Quotes have been on the “My Favorite Things” list for many years. When teaching, I wrote a different one on the blackboard nearly every day. When counseling, I shared fitting quotes with my clients. One-liners, especially when said by someone wise and respected, can have a lasting impact.
For example, Thomas Edison said, “I have not failed, I have found 10,000 ways that won’t work.”
How many people have that positive attitude? How often have you given up on something after failing only a few times, or maybe only once? How often have you worked up a sweat until you got it just right? I would guess most admiration goes to people a little like Edison.
As I write this, I think of my grandson. He is naturally athletic. My daughter says about him and sports, “He just gets it.” It’s true, but it’s not the whole story. There are very few days he does not play a round of golf or go to the gym to shoot baskets or both. I have watched him many times. His routine is shoot, rebound, dribble, repeat. Sometimes he is with friends and sometimes he is just out there by himself.
I wonder if fear has something to do with the tenacity to reach a goal, or hone a skill to perfection. Did Edison keep at it until the light bulb beamed alive because he was afraid of failure or ridicule? Does my grandson give it all he has because he is scared of feeling inadequate or of disappointing his parents and the team?
Maybe not. My grandson and Edison might understand what it takes to reach internal expectations. Benchmarks we set for ourselves have power. We can’t be great if we don’t honor the standards in our gut.

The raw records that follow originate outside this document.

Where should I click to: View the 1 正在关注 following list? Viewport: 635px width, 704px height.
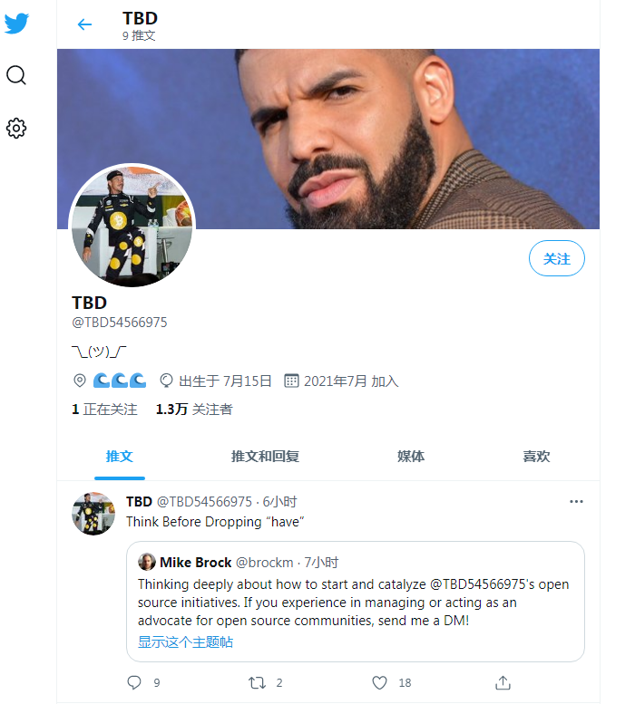(x=104, y=410)
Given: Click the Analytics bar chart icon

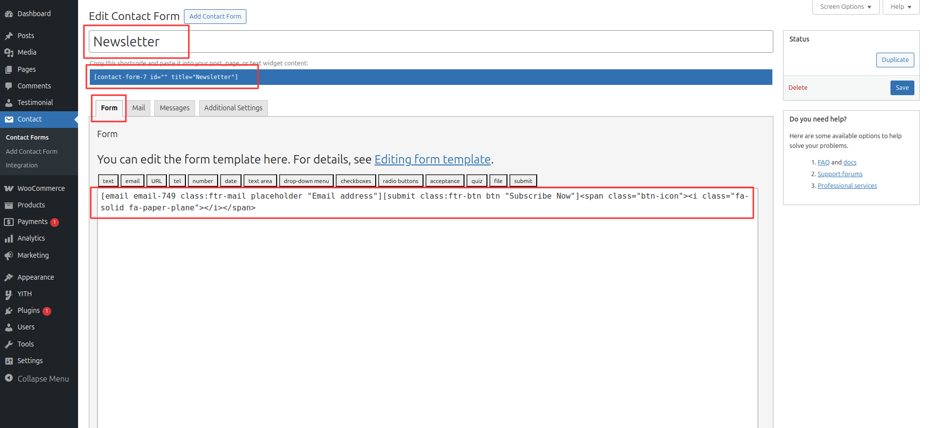Looking at the screenshot, I should (9, 239).
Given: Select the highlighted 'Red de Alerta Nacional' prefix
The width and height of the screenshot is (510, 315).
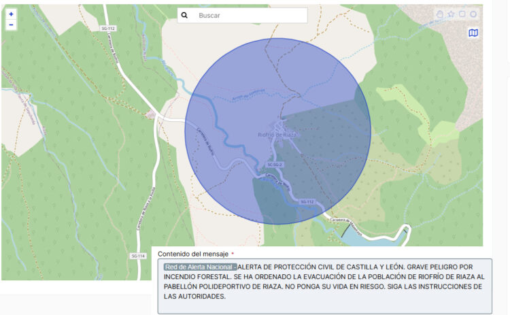Looking at the screenshot, I should [x=200, y=267].
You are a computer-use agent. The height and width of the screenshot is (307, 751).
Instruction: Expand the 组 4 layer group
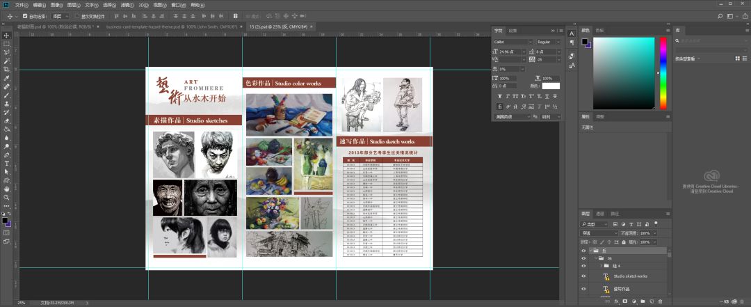point(600,265)
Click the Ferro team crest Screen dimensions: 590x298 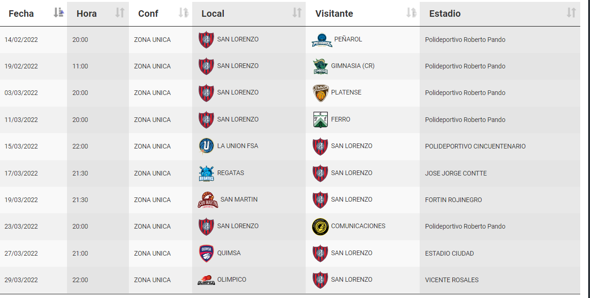coord(321,120)
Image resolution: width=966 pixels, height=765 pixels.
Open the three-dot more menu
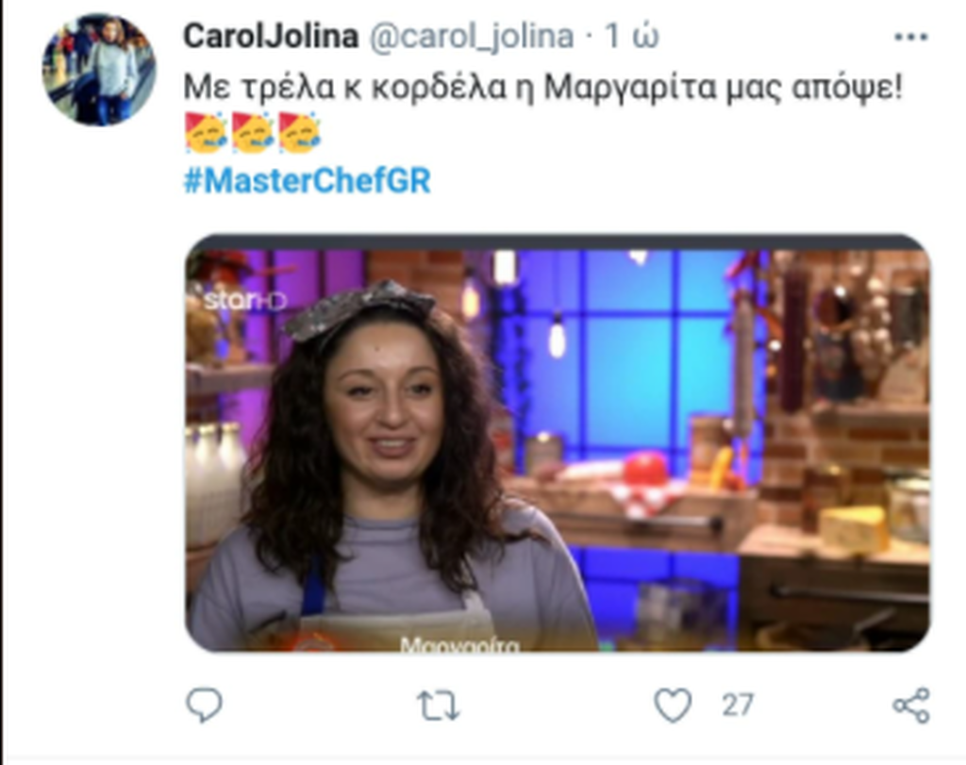pos(910,37)
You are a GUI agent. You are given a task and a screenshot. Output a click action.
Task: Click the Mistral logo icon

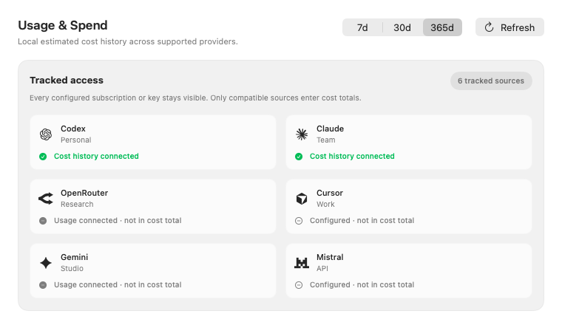click(302, 263)
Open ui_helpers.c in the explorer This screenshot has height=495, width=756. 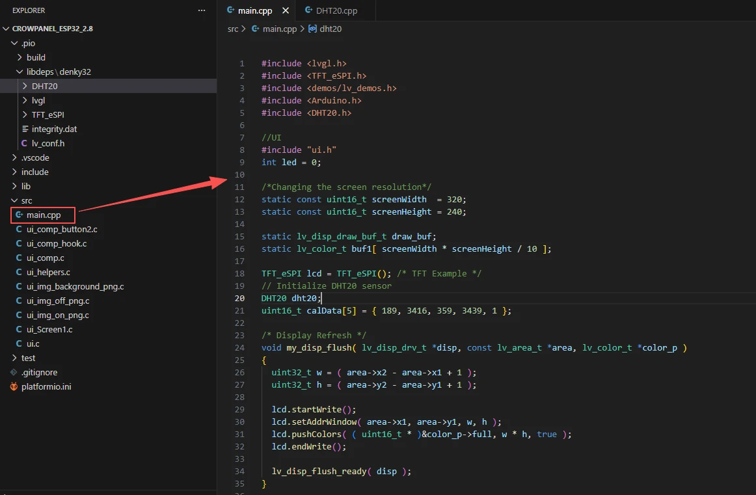[x=48, y=272]
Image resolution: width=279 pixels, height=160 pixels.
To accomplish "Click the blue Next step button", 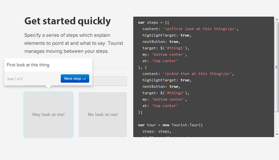I will (x=75, y=78).
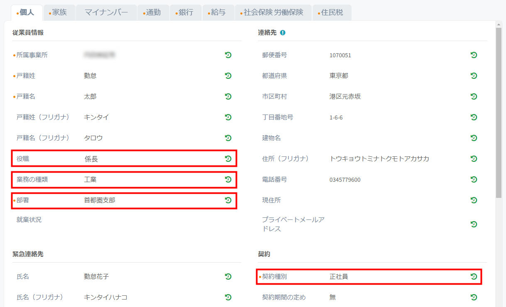The image size is (506, 307).
Task: Open history icon next to 契約種別
Action: point(474,276)
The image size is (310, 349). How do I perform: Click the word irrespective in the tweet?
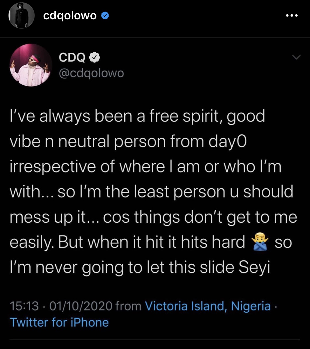52,167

Some people are afraid of success. They self-sabotage unconsciously because of many things. Maybe they grew up in a household where attention was mainly received when they messed up, felt sick, or acted like they didn’t know-how. Perhaps they were called derogatory names or never had an adult say, “I believe in you. You can do this.”
The reasons we succeed are very similar to why we fail. I’ve been afraid of many things in my life—until I tried. Take four-wheeling—I was terrified to get on a machine and ride over rough terrain, huge rocks, and through deep water. Guess what? I’m pretty good at it now. I also applied for, was accepted, and completed a high college degree. Half of the people who start a Ph.D. program don’t finish. I was afraid of being one of those, yet believed I had what it took. I didn’t want to feel disappointed or inadequate for the rest of my life, nor set a poor example for my future grandkids. I was motivated by both fear of failure and anticipation of success.
How about you?
Let fear help you. It is not always an enemy.